* 必要な作業 *
下のインタビュー記事のうち、「災害対策に必要な、〝人間の心の備え〟」から「能性があると言われています。」までをすべて、一字も変えずに写してください。

いよいよ今年は、東京オリンピック・パラリンピックが開催される。東日本大震災からの復興、インバウンド増に向けた地方の魅力など、国際社会に向けた多角的な発信の好機である、と衆議院議員・林幹雄氏は指摘する。近年相次ぐ自然災害を乗り越え、日本が世界に向け活力ある姿をアピールすることは、すなわち日本経済の活性化に他ならない、と。そのためには政治の安定、シンクタンクたる官僚の活用も不可欠だと言う。/聞き手・米盛康正(本誌主幹)
災害対策に必要な、〝人間の心の備え〟
―――昨年2019年を振り返ると、やはり先生の地元の千葉県をはじめ、台風・豪雨災害の印象が強く残っています。この点、内閣府の特命担当大臣(防災)を務められたご経験を鑑み、今後の在るべき対応についてご意見をうかがえればと思います。
林 台風15号、19号をはじめとして日本各地が多くの自然災害に見舞われ、甚大な被害が発生しました。まずはお亡くなりになった方々のご冥福をお祈りすると同時に、被害に遭われた方々にお見舞いを申し上げたいと思います。
昨年は平成から令和へ移行したわけですが、振り返ると平成は一貫して戦争の無い平和な時代であった一方、自然災害との闘いの時代でもあったように思います。1995(平成7)年1月に発生した阪神・淡路大震災、2011(平成23)年3月の東日本大震災などの大規模自然災害で多くの尊い命が失われました。かつては、〝災害は忘れた頃にやってくる〟などと言われたものですが、近年は災害の爪痕を打ち消す間もなく次の災害が頻発するという状況です。そして専門家が指摘するところでは、地球温暖化・気候変動によって海水温が上昇し、今後はさらに大型の台風や集中豪雨が起きる可能性があると言われています。

* 記録の抜粋 *
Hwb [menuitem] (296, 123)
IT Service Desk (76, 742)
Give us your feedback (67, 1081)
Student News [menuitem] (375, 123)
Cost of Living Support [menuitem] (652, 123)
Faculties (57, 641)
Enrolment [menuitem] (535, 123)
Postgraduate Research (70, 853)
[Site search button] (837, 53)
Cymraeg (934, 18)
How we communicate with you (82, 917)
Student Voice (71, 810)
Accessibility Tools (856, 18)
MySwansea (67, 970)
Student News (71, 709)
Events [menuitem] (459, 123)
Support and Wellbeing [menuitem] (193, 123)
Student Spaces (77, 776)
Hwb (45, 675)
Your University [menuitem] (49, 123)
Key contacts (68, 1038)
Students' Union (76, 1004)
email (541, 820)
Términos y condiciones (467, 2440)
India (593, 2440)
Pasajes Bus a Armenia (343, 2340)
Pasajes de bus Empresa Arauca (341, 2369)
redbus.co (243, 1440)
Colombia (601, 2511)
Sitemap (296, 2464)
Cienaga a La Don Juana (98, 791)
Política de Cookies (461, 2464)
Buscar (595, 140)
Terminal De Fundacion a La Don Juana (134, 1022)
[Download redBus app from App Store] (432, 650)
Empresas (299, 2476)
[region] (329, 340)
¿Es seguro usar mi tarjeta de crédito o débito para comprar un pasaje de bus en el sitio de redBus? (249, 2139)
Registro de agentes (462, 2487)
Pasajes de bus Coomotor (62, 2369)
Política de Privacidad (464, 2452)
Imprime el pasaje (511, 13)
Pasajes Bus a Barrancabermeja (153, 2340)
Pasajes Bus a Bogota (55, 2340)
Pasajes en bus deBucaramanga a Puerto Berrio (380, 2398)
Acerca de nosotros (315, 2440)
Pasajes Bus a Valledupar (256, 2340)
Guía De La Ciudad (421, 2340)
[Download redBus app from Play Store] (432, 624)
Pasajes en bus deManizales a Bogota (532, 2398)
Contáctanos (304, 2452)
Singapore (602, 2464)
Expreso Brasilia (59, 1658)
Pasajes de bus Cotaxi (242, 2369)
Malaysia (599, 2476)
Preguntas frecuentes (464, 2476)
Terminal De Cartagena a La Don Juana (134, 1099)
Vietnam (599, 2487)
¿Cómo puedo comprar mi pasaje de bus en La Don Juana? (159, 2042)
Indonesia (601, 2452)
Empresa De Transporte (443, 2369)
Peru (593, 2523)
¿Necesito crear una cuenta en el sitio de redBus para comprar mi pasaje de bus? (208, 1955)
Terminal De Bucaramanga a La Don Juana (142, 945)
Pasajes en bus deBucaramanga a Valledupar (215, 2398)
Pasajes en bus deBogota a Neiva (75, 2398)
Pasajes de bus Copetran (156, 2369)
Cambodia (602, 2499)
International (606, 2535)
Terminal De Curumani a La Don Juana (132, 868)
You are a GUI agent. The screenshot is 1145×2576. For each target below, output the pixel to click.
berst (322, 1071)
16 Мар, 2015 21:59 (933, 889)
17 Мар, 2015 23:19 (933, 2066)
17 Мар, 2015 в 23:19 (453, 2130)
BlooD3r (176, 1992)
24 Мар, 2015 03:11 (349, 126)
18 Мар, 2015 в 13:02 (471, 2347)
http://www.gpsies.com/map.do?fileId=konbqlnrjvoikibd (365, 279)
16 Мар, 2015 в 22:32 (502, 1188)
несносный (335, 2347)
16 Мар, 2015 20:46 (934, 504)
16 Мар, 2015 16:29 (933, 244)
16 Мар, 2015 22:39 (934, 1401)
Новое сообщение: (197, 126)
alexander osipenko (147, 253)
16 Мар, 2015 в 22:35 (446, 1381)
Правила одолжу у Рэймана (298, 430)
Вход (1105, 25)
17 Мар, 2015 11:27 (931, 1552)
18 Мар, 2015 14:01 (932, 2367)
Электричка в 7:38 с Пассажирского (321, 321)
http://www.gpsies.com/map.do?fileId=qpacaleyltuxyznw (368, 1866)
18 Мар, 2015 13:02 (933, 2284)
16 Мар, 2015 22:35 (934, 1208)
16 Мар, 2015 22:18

* 完了した作業 *
災害対策に必要な、〝人間の心の備え〟
―――昨年2019年を振り返ると、やはり先生の地元の千葉県をはじめ、台風・豪雨災害の印象が強く残っています。この点、内閣府の特命担当大臣(防災)を務められたご経験を鑑み、今後の在るべき対応についてご意見をうかがえればと思います。
林 台風15号、19号をはじめとして日本各地が多くの自然災害に見舞われ、甚大な被害が発生しました。まずはお亡くなりになった方々のご冥福をお祈りすると同時に、被害に遭われた方々にお見舞いを申し上げたいと思います。
昨年は平成から令和へ移行したわけですが、振り返ると平成は一貫して戦争の無い平和な時代であった一方、自然災害との闘いの時代でもあったように思います。1995(平成7)年1月に発生した阪神・淡路大震災、2011(平成23)年3月の東日本大震災などの大規模自然災害で多くの尊い命が失われました。かつては、〝災害は忘れた頃にやってくる〟などと言われたものですが、近年は災害の爪痕を打ち消す間もなく次の災害が頻発するという状況です。そして専門家が指摘するところでは、地球温暖化・気候変動によって海水温が上昇し、今後はさらに大型の台風や集中豪雨が起きる可能性があると言われています。